Sunday, March 19, 2006

"No Blood, No Foul": The Black Room at Camp Nama

In case you missed today's NY Times: "In Secret Unit's 'Black Room,' a Grim Portrait of U.S. Abuse" by Eric Schmitt and Carolyn Marshall
As the Iraqi insurgency intensified in early 2004, an elite Special Operations forces unit converted one of Saddam Hussein's former military bases near Baghdad into a top-secret detention center. There, American soldiers made one of the former Iraqi government's torture chambers into their own interrogation cell. They named it the Black Room.
In the windowless, jet-black garage-size room, some soldiers beat prisoners with rifle butts, yelled and spit in their faces and, in a nearby area, used detainees for target practice in a game of jailer paintball. Their intention was to extract information to help hunt down Iraq's most-wanted terrorist, Abu Musab al-Zarqawi, according to Defense Department personnel who served with the unit or were briefed on its operations.
The Black Room was part of a temporary detention site at Camp Nama, the secret headquarters of a shadowy military unit known as Task Force 6-26. Located at Baghdad International Airport, the camp was the first stop for many insurgents on their way to the Abu Ghraib prison a few miles away.
Placards posted by soldiers at the detention area advised, "NO BLOOD, NO FOUL." The slogan, as one Defense Department official explained, reflected an adage adopted by Task Force 6-26: "If you don't make them bleed, they can't prosecute for it." According to Pentagon specialists who worked with the unit, prisoners at Camp Nama often disappeared into a detention black hole, barred from access to lawyers or relatives, and confined for weeks without charges. "The reality is, there were no rules there," another Pentagon official said.
Schmitt & Marshall point out (what should be) the obvious: there is no legitimate "few bad apples" defense
The new account reveals the extent to which the unit members mistreated prisoners months before and after the photographs of abuse from Abu Ghraib were made public in April 2004, and it helps belie the original Pentagon assertions that abuse was confined to a small number of rogue reservists at Abu Ghraib.
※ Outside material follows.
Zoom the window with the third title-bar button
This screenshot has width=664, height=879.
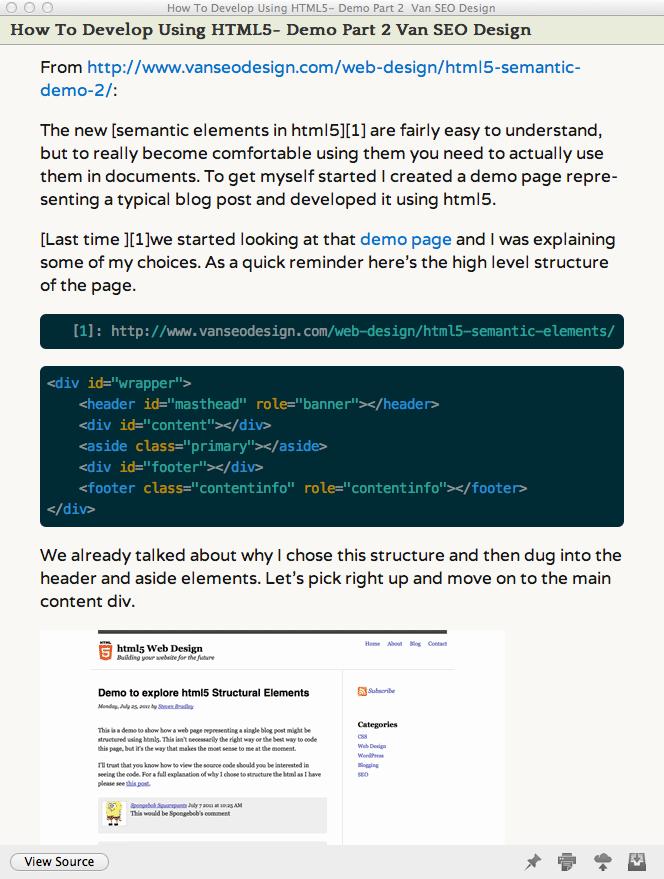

The abuses at Camp Nama continued despite warnings beginning in August 2003 from an Army investigator and American intelligence and law enforcement officials in Iraq. The C.I.A. was concerned enough to bar its personnel from Camp Nama that August.
It is difficult to compare the conditions at the camp with those at Abu Ghraib because so little is known about the secret compound, which was off limits even to the Red Cross. The abuses appeared to have been unsanctioned, but some of them seemed to have been well known throughout the camp.
So how did Schmitt & Marshall get the military to talk?
Many were initially reluctant to discuss Task Force 6-26 because its missions are classified. But when pressed repeatedly by reporters who contacted them, they agreed to speak about their experiences and observations out of what they said was anger and disgust over the unit's treatment of detainees and the failure of task force commanders to punish misconduct more aggressively. The critics said the harsh interrogations yielded little information to help capture insurgents or save American lives.
Welcome to Hotel California...such a lovely place:
Just beyond the screening rooms, where Saddam Hussein was given a medical exam after his capture, detainees were kept in as many as 85 cells spread over two buildings. Some detainees were kept in what was known as Motel 6, a group of crudely built plywood shacks that reeked of urine and excrement. The shacks were cramped, forcing many prisoners to squat or crouch. Other detainees were housed inside a separate building in 6-by-8-foot cubicles in a cellblock called Hotel California.
The interrogation rooms were stark. High-value detainees were questioned in the Black Room, nearly bare but for several 18-inch hooks that jutted from the ceiling, a grisly reminder of the terrors inflicted by Mr. Hussein's inquisitors. Jailers often blared rap music or rock 'n' roll at deafening decibels over a loudspeaker to unnerve their subjects.
[...]Defense Department personnel briefed on the unit's operations said the harsh treatment extended beyond Camp Nama to small field outposts in Baghdad, Falluja, Balad, Ramadi and Kirkuk. These stations were often nestled within the alleys of a city in nondescript buildings with suburban-size yards where helicopters could land to drop off or pick up detainees.
At the outposts, some detainees were stripped naked and had cold water thrown on them to cause the sensation of drowning, said Defense Department personnel who served with the unit.
And, finally, the current state of the whitewash-er-investigation:
The Justice Department inspector general is investigating complaints of detainee abuse by Task Force 6-26, a senior law enforcement official said. The only wide-ranging military inquiry into prisoner abuse by Special Operations forces was completed nearly a year ago by Brig. Gen. Richard P. Formica, and was sent to Congress.
But the United States Central Command has refused repeated requests from The Times over the past several months to provide an unclassified copy of General Formica's findings despite Mr. Rumsfeld's instructions that such a version of all 12 major reports into detainee abuse be made public.